Reading <net/if.h>, IFF_DRV_RUNNING is documented as meaning 'resources are allocated for this device'. Surely such a check is redundant and not relevant to the operation of ether_input()? As far as I can tell it is similar to the old meaning of IFF_RUNNING, and there are legitimate situations in which the hardware or its queues may have stopped processing temporarily whilst the interface may be administratively up (and thus accepting traffic).

Please correct me if I'm wrong or point out situations where it's important IFF_DRV_RUNNING state is checked outside of a driver. Sorry if I seem obtuse, but I'm sure I'm missing some detail here.

My concern is that, with possible callers of ether_input() being
not really *from* but *on behalf* of the interface, e.g., in Netgraph,
IFF_DRV_RUNNING can be a way for the interface driver to tell us:
I'm not ready yet, so don't believe anyone who pretends he has a
packet from me.

E.g., a vlan(4) interface gets IFF_DRV_RUNNING set only if it is
properly attached to an Ethernet interface (known as the vlan's
parent).  AFAIK this is a totally legitimate use of IFF_DRV_RUNNING.
Now assume that a vlan interface is UP but not RUNNING because it's
detached from the parent.  If a buggy Netgraph node or another
source of synthetic traffic decides to inject a packet as though
it comes in from the said vlan interface, handling the packet as
usual will be bogus.

IMHO the IFF_UP check in ether_input() is mostly for a similar
purpose: If all callers of ether_input() were in real and conformant
interface drivers, we shouldn't bother re-checking IFF_UP in
ether_input() either because the driver of a down interface wouldn't
call ether_input() for it in the first place.
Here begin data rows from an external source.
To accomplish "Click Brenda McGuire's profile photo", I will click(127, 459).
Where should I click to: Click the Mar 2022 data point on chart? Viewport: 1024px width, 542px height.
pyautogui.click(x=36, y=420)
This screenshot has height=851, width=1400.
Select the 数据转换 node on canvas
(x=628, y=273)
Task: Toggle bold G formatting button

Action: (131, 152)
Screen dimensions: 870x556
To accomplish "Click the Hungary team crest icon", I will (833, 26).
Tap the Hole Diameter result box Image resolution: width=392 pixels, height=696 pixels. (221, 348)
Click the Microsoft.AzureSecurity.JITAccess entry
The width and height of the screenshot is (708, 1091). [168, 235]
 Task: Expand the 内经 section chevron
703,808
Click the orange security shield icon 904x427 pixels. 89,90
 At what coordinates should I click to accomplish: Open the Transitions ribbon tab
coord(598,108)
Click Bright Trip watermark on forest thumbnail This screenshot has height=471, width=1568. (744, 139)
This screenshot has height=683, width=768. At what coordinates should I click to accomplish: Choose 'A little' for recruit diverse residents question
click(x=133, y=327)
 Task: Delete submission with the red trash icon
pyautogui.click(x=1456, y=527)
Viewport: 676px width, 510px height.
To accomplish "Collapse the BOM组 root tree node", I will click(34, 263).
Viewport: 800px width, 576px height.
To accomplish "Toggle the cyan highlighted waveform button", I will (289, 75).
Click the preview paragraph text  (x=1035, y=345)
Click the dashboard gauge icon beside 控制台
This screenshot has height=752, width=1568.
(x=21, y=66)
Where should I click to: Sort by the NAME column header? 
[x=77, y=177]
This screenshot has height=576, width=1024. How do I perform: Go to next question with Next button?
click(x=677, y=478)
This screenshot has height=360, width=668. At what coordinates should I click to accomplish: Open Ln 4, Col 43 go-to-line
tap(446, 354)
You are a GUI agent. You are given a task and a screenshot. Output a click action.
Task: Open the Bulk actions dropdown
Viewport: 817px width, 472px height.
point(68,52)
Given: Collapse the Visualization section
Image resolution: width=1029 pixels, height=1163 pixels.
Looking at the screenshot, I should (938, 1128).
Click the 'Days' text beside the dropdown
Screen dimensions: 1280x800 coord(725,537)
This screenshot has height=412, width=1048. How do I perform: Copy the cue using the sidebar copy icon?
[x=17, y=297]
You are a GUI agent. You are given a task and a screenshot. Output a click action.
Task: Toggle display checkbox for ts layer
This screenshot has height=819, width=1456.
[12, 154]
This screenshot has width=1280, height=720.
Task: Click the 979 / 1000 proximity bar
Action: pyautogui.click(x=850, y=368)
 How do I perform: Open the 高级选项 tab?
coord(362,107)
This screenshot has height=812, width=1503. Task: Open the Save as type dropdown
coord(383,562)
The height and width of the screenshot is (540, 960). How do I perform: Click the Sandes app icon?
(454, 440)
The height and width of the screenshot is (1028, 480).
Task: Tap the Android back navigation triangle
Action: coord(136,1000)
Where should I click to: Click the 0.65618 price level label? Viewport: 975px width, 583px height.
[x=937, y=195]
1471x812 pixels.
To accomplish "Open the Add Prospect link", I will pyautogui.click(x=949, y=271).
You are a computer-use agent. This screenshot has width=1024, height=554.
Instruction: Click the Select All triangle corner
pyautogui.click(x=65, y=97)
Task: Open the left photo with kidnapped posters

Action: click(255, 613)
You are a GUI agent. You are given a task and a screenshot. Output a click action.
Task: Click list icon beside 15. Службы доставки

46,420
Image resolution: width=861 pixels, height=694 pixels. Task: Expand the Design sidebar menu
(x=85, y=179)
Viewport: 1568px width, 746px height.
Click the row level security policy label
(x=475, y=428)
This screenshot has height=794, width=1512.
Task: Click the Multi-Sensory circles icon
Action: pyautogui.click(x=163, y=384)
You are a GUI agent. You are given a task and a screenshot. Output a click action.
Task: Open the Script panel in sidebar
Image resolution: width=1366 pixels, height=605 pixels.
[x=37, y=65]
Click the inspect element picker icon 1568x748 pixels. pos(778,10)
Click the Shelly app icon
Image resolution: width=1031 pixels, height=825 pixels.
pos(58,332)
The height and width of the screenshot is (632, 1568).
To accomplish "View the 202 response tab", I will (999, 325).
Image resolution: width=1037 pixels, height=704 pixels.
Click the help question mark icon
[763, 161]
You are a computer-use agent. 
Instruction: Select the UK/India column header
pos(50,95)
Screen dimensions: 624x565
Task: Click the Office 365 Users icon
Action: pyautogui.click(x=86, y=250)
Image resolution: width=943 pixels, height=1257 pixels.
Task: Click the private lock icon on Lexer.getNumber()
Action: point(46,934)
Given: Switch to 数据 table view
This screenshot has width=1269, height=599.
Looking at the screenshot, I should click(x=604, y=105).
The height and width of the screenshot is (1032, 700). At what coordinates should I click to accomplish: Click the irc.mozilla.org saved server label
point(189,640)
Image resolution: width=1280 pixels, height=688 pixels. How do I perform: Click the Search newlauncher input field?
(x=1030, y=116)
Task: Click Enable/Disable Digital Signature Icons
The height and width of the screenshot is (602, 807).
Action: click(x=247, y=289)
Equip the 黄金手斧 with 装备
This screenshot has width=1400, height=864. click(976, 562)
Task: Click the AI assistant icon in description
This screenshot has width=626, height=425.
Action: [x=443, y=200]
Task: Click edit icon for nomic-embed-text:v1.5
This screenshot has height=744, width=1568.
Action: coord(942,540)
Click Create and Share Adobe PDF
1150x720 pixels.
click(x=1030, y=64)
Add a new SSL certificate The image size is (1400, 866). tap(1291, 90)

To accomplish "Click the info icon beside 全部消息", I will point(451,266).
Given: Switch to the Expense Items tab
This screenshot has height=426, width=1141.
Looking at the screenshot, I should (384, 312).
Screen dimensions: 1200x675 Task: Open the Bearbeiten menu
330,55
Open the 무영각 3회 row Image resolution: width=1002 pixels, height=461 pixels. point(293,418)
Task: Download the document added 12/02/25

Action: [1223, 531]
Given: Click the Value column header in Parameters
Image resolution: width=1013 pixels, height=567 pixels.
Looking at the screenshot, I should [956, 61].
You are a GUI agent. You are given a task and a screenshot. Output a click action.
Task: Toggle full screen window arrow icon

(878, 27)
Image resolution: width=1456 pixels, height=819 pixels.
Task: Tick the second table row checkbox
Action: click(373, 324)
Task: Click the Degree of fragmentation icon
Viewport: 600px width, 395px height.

So I view the checks in ether_input() as a way to work around broken
drivers and simplify synthetic callers of ether_input().  In fact,
the whole first part of ether_input() is for that: It essentially
verifies the caller's conformance.  I mean the checks for the proper
mbuf flags and length, recvif, etc.

Of course, we can omit the check for IFF_DRV_RUNNING if we think
that synthetic traffic from an unready interface is OK.  But I'm
afraid we shouldn't.

In addition, I wonder if we can move the conformance checks to a
wrapper function so that conformant drivers don't have to pay the
performance penalty of the "just in case" checks per each inbound
Ethernet packet.

Then make it a KASSERT() if it only catches buggy drivers.